Category Archive: Tracks

Tracks

This years overarching theme is titled Playing the System. Topics include but are not limited to the following four tracks.

Playing Games
The track revolves around game design methodologies and game development technologies which includes artificial intelligence, graphics, animation,gamification concepts, tangible interaction, mixed realities, augmented realities, phenomenology, embodiment, place and space, time, tactile interfaces, haptics, motion-detection games and networked play.

Playing Art
This track centers around questions on information, communication and awareness; analogue and mechanical art meet digital art, game art, engaging people and offering new perspectives and experiences, and changing the way we see the world.

Playing Mobile
This track focuses on mobile gaming, teams, location-based play, competition, collaboration, performative aspects, splitting/meeting/joining groups, making movies with mobile phones and/or cultural remixing.

Playing Education
Topics in this track are learning, understanding, exploration, invention and surprise; this might or might not include outright educational drill games.

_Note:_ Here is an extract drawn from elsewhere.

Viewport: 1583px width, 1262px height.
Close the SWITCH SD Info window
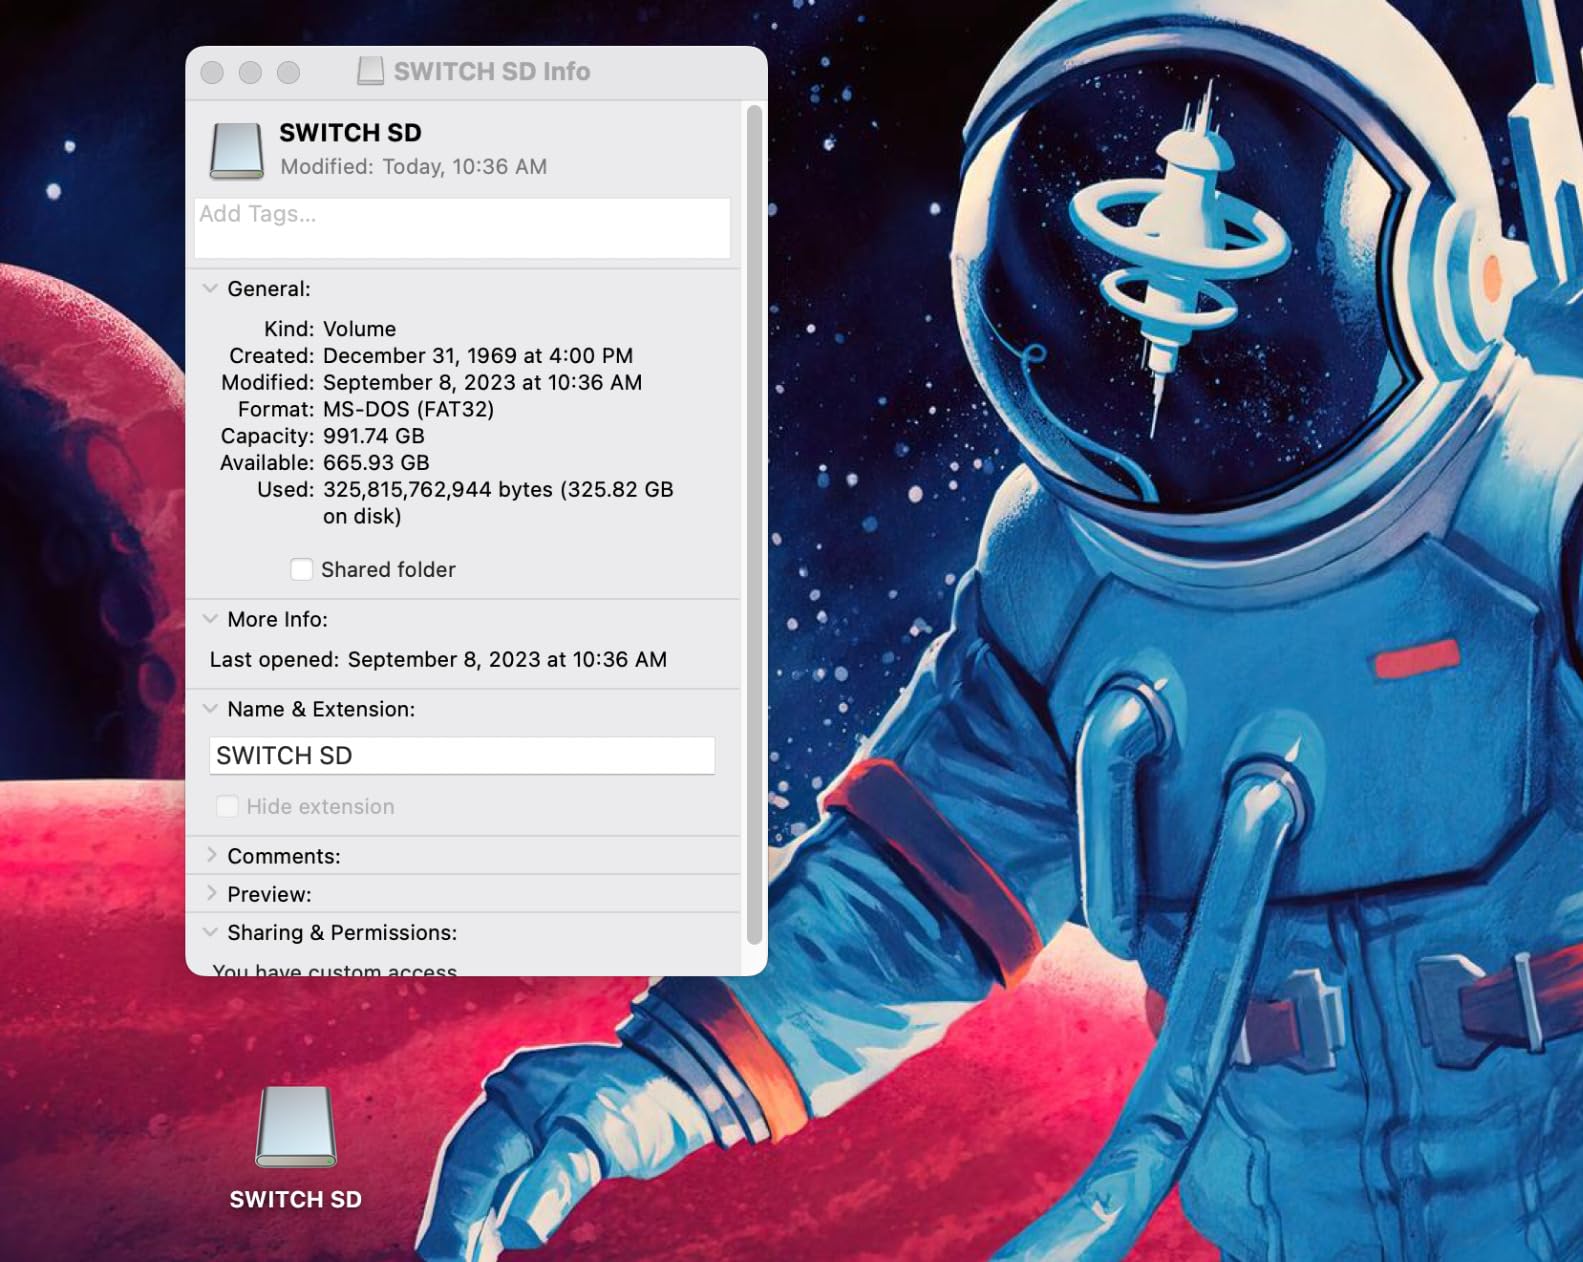coord(212,72)
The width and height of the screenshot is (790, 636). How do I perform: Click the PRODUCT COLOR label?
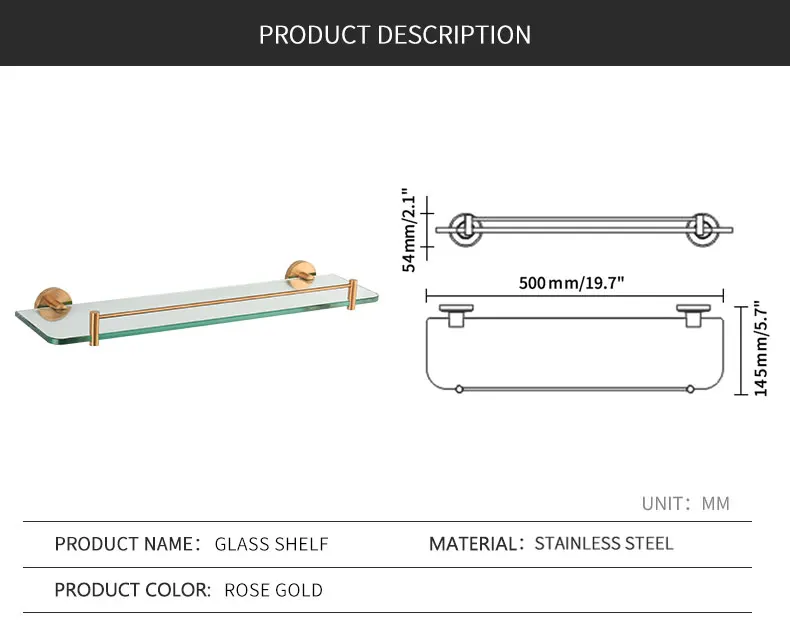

The four tracks overlap, but focus on different aspects of playing the system. Multiple perspectives allow interdisciplinary contributions from the areas of media, play, art, design, science, installations, performance and film. The more interaction there is between theory and practice the better. There are many questions that bridge several tracks, e.g. play and the real world, simulation, random chance, flow, immersion, complexity, challenge,  medial convergence, collaboration and multiplayer games and their dynamics.

We welcome academic papers and practical works, and combinations. We expect contributors to develop a strong vision, explore it, test it, backup their claims; to be focused and critical. Submissions will only be accepted if they contain a high level of innovation and research rigor. Not everything is getting more fun, better and brighter because somebody claims it is interactive. Note that the list of topics provided is not exhaustive and top quality works in areas that have a strong correlation to our themes are always welcome.